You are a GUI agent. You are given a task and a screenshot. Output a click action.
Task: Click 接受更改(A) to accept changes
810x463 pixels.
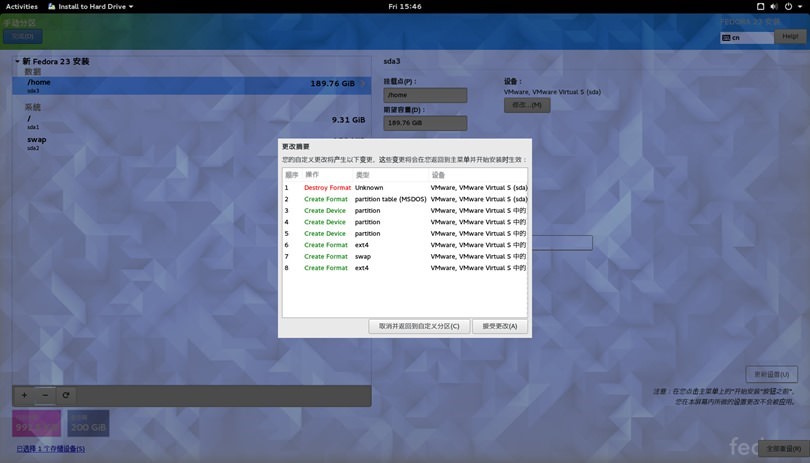pyautogui.click(x=499, y=326)
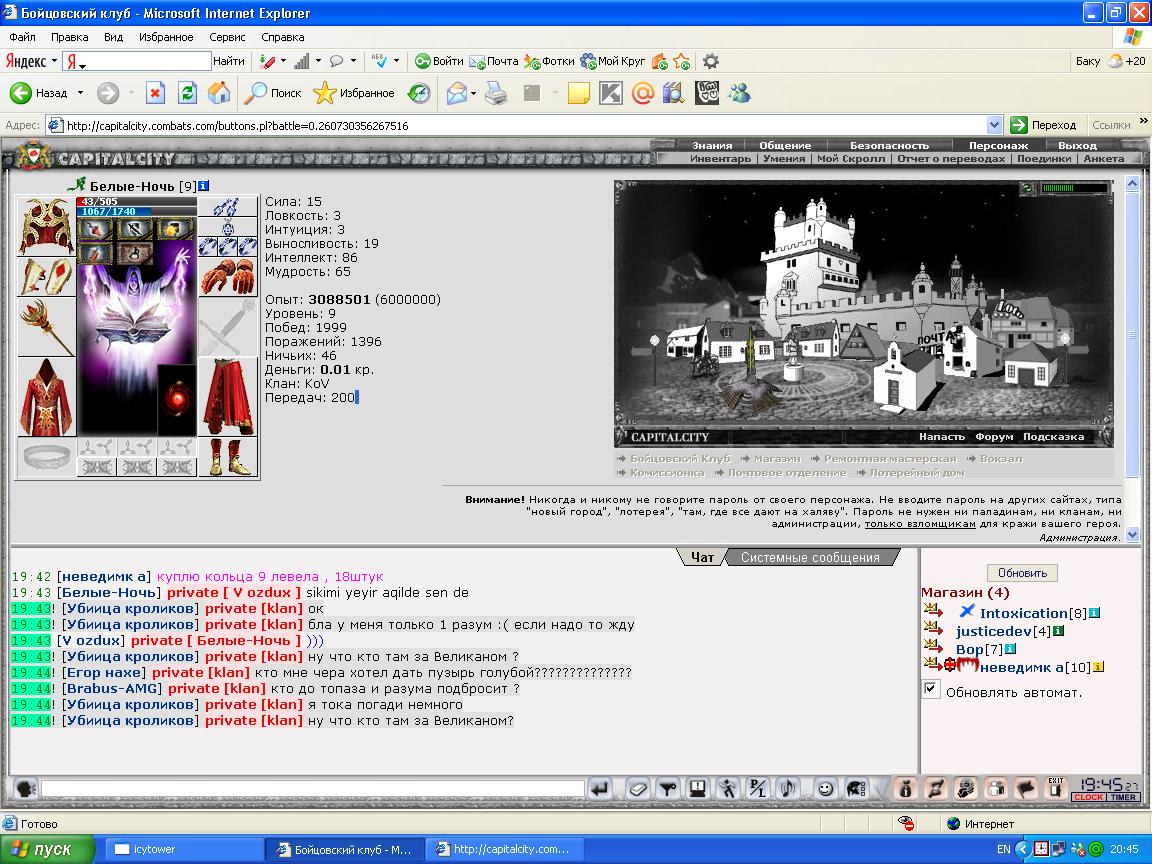
Task: Toggle the TIMER mode under the time display
Action: click(1123, 797)
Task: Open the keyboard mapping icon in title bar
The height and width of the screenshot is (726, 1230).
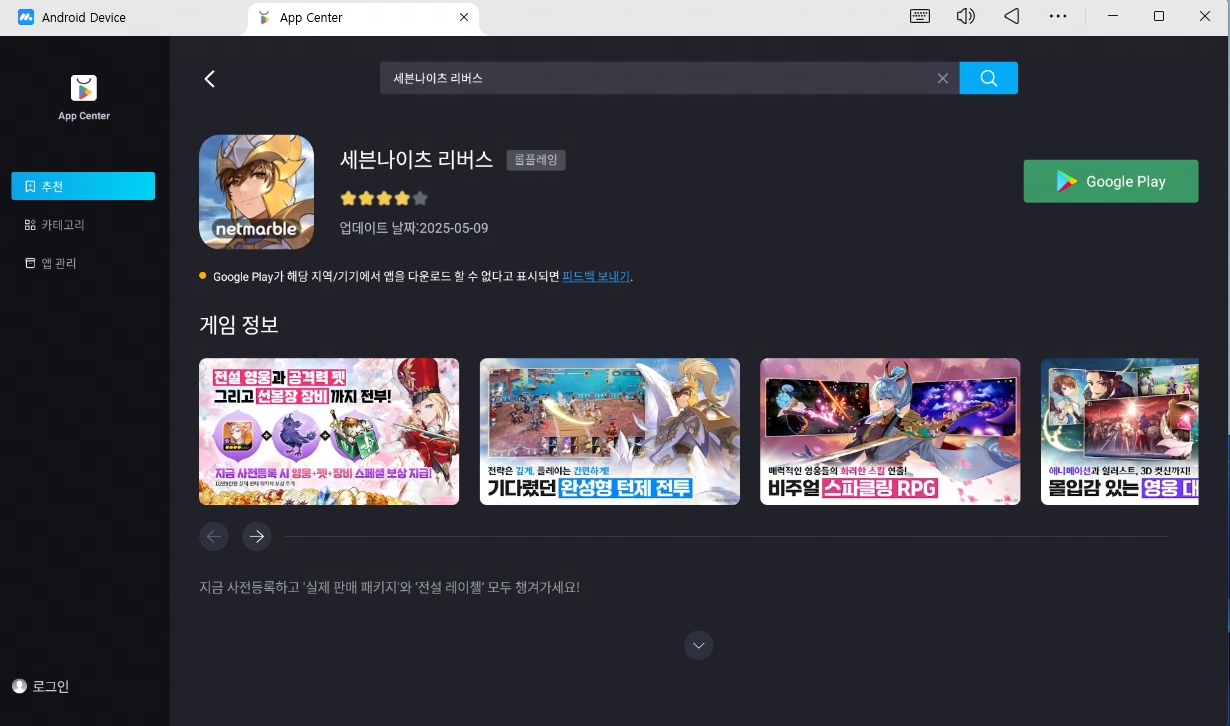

**Task item**
Tally the lines in the records containing the string "screenshot"; output only the tally.

**Answer box**
2